Al een eeuwigheid noemt Nile Rodgers zijn gitaar liefkozend 'The Hitmaker'. Een bloemlezing uit zijn back catalogue legt ook meteen uit waarom. De New Yorkse topproducer is verantwoordelijk voor ontelbare classics die funk, soul, disco en r&b verenigen. Zesentwintig jaar na zijn laatste plaat met Chic brengt hij eindelijk nieuwe muziek uit onder diezelfde naam, die verantwoordelijk is voor hits als ‘Le Freak’, ‘Good Times’ of ‘I Want Your Love’. Op de nieuwe plaat slaat hij de handen in elkaar met artiesten als Lady Gaga, Elton John, Emeli Sandé en Craig David.

Heeft hij vandaag het gevoel nog steeds iets te moeten bewijzen? “Moeilijke vraag”, kijkt Rodgers bedenkelijk. “Het meest objectieve antwoord is waarschijnlijk: nee. Voor die arrogantie hoef ik mezelf trouwens niet eens te verantwoorden. Dat doet de popgeschiedenis wel voor me. (lacht) Al mijn singles waren goud tot drievoudig platina waard. 

"Maar tegelijk vind ik dat ik me wél nog moet bewijzen voor ik het loodje leg. Ik overwon twee keer kanker. Daardoor begon ik over mijn eigen sterfelijkheid na te denken. Ik wil niet vergeten worden, dus móét ik mijn relevantie bewijzen. Mijn goede vrienden Prince en David Bowie zijn veel te vroeg gestorven, terwijl ze nog zoveel magie te bieden hadden. Ik wil met It’s About Time aangeven dat een ouwe veteraan, die een paar keer door het oog van de naald is gekropen, nog steeds alive-and-kicking is.”

Jonge broekjes

Rodgers had altijd al een neus voor talent.
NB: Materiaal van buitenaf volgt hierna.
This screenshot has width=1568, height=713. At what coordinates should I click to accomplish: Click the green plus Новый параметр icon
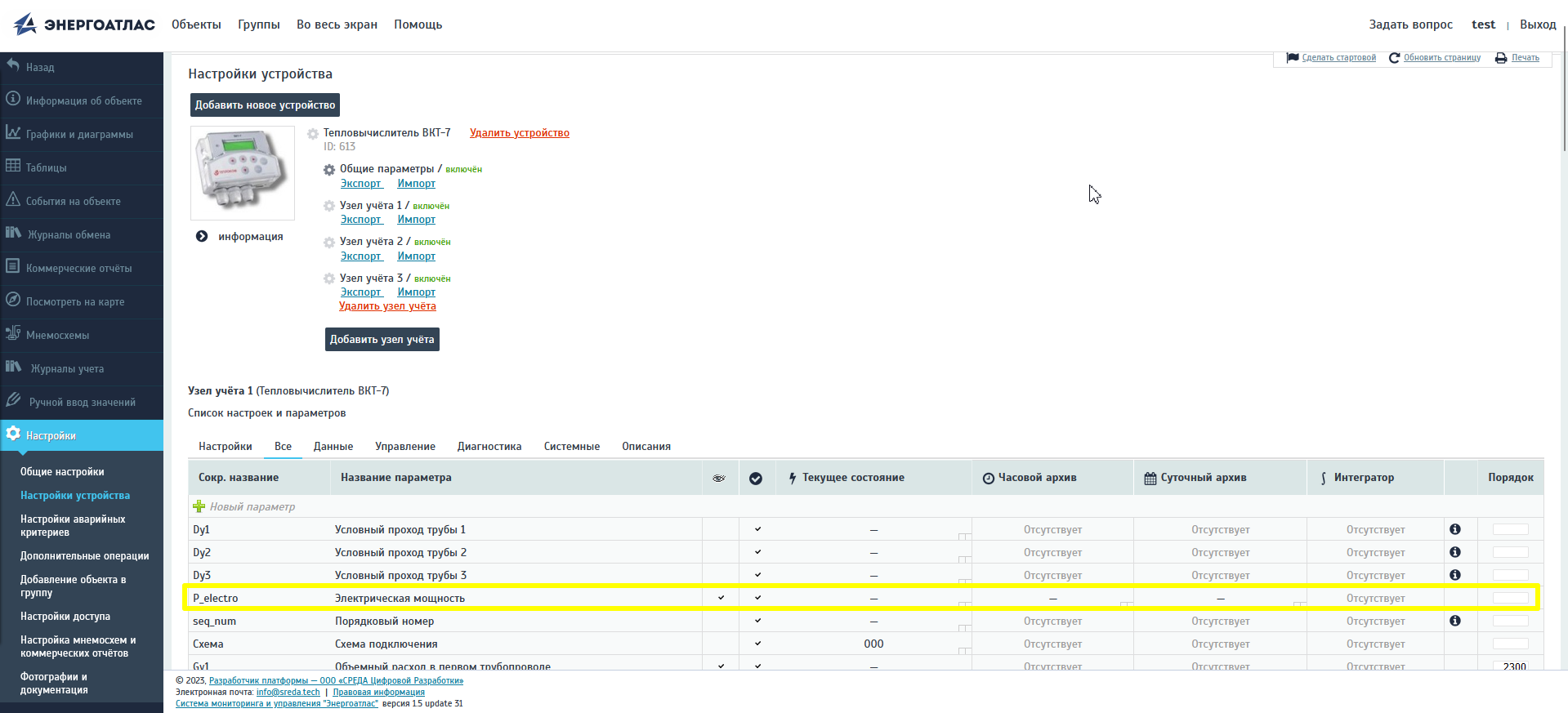click(x=199, y=506)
Naast zijn werk met Madonna, Michael Jackson, Diana Ross, David Bowie of Daft Punk schreef hij ook vaak hits met onbekende artiesten, die dankzij hem konden opklimmen. Op zijn nieuwste plaat collaboreert hij alweer met jonge broekjes, zoals Mura Masa, Stefflon Don, Hailee Steinfeld en NAO. 

“Werken met opkomend talent heb ik nooit een risico gevonden. Ik heb nu eenmaal stijl en smaak. (schatert) Met de hand op het hart: ik heb nooit in een groep gespeeld die suckte, omdat ik steevast weigerde te werken met klungels. Zo zelfgenoegzaam ben ik wel: ik laat me alleen omringen door speciale artiesten, bij wie ik 'The Vibe' voel. Laurie Anderson of Peter Gabriel: ik voelde hen metéén aan. Sam Smith ook trouwens: die zat als een kneusje in een hoekje naar de grond te staren, terwijl ik met de jongens van Disclosure jamde. Zij vroegen me plots of ik het erg zou vinden als hun maatje zou meezingen. Toen Sam zijn scheur opentrok, voelde ik vanaf de eerste noot: “Fuckin’ wow! This guy is killing it!” Om die reden ben ik dus in de muziek gestapt: ik ben de hongerige vos die de lekkerste kippetjes wil.”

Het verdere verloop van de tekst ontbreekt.